Even if this starts private and hidden, I must find a place to start writing again. For it is only as I write thatI can tune in to the voice inside me, the voice that knows, and guides. I feel her in wild-creature and the altered state I enter sometimes in intuitive wordless work of touch and energy. I expressed her shadow as whore-innocent, a paradox of virtue and sin that is the dakini-healer. I expressed her in domination of the Queen who hurts and laughs, I feel her still even as I watch my beloved dog complain about her grooming; I am not pulled by the surface waves of emotions, there is a strength in there of the dark void, the spider in the center, the galaxies, the empty black of potential.

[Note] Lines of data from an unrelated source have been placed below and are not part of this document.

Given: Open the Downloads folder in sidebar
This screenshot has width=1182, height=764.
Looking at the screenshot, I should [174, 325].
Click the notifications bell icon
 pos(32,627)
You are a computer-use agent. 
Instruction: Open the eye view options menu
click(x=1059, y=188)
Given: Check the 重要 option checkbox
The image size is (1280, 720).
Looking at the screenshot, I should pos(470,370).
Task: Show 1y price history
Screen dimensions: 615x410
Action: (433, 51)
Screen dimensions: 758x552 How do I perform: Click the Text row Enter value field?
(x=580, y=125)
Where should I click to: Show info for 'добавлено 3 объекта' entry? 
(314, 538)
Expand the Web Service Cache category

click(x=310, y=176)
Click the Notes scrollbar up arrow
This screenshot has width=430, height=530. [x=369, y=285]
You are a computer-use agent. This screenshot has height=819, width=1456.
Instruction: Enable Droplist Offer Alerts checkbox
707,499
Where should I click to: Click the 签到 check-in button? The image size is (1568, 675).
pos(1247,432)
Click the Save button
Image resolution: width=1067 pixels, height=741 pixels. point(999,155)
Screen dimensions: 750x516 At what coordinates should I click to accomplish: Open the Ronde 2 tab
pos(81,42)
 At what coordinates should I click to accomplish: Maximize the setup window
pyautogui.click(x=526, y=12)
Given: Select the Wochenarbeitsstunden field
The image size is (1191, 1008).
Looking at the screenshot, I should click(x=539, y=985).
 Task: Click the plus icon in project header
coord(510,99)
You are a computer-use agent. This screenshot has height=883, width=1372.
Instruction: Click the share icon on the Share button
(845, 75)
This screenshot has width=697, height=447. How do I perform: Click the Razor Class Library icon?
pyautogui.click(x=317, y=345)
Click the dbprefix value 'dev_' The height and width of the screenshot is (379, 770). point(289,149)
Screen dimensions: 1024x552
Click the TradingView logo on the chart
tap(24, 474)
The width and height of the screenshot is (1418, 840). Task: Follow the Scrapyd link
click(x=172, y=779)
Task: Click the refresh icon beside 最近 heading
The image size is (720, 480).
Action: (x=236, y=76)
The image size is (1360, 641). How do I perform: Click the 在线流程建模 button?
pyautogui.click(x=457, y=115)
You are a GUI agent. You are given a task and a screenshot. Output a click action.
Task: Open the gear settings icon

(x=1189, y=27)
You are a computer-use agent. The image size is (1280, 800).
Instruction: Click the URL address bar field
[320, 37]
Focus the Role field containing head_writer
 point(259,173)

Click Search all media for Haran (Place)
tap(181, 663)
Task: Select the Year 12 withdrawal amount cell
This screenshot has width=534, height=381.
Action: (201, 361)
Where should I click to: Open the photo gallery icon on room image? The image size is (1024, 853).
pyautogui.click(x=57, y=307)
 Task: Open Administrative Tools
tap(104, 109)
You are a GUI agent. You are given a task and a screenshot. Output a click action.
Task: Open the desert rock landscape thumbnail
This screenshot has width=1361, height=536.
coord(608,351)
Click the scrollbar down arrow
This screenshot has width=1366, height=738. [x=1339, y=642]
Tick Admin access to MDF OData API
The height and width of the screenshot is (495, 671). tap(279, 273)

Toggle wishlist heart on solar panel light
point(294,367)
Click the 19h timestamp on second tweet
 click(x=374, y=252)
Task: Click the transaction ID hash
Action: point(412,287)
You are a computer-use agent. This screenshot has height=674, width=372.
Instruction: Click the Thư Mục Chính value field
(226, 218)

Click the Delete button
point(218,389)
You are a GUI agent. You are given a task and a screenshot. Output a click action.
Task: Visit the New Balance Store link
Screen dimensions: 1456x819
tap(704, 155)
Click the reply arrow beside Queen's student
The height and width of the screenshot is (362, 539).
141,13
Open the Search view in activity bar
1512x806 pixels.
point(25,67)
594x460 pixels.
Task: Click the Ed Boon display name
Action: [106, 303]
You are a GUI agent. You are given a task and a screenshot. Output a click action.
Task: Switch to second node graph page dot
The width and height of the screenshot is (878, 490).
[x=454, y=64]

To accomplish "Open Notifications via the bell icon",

I feel a snake, a dark coil, a pregnant-empty womb, and excitement around claiming that chalice for myself, for magic, for not-child but something else. I feel the wild woman who flips from beardy-scruff to made-up woman; a shapeshifter and proud, or just lacking in solid identity? Actually I would like to have a wardrobe of witch clothes that lets me express in the world without fear and with a level of integrity, rather than hiding in reflections.
I feel the rage of being told how and why and what I must do, I do not wish any more compromise, I have been through too much, crawled for too long, scaled heights that are too high, and deep. I have to express a work that is my art and my magic. nothing else will do. I am not mother but mediatrix but who out there can teach me or show me how?
ha. I know the answer already, the secrets will only be revealed when I am willing to truly listen to myself, to trust and distill out wisdom from the world as from other’s bodies and to be able to not meddle but reflect, and hold, and support them so they may learn more of themselves and be received…?
It starts with allowing myself to be the only reader, to weave webs that are for me alone, to validate and capture and expand without needing any approval or even recognition. It continues by abandoning the excuses, the apologies, the hiding behind a mask of smallness and insignificance. if i can not proudly be in my fullness, without apology or excuse, how can I ever encourage others to be the same?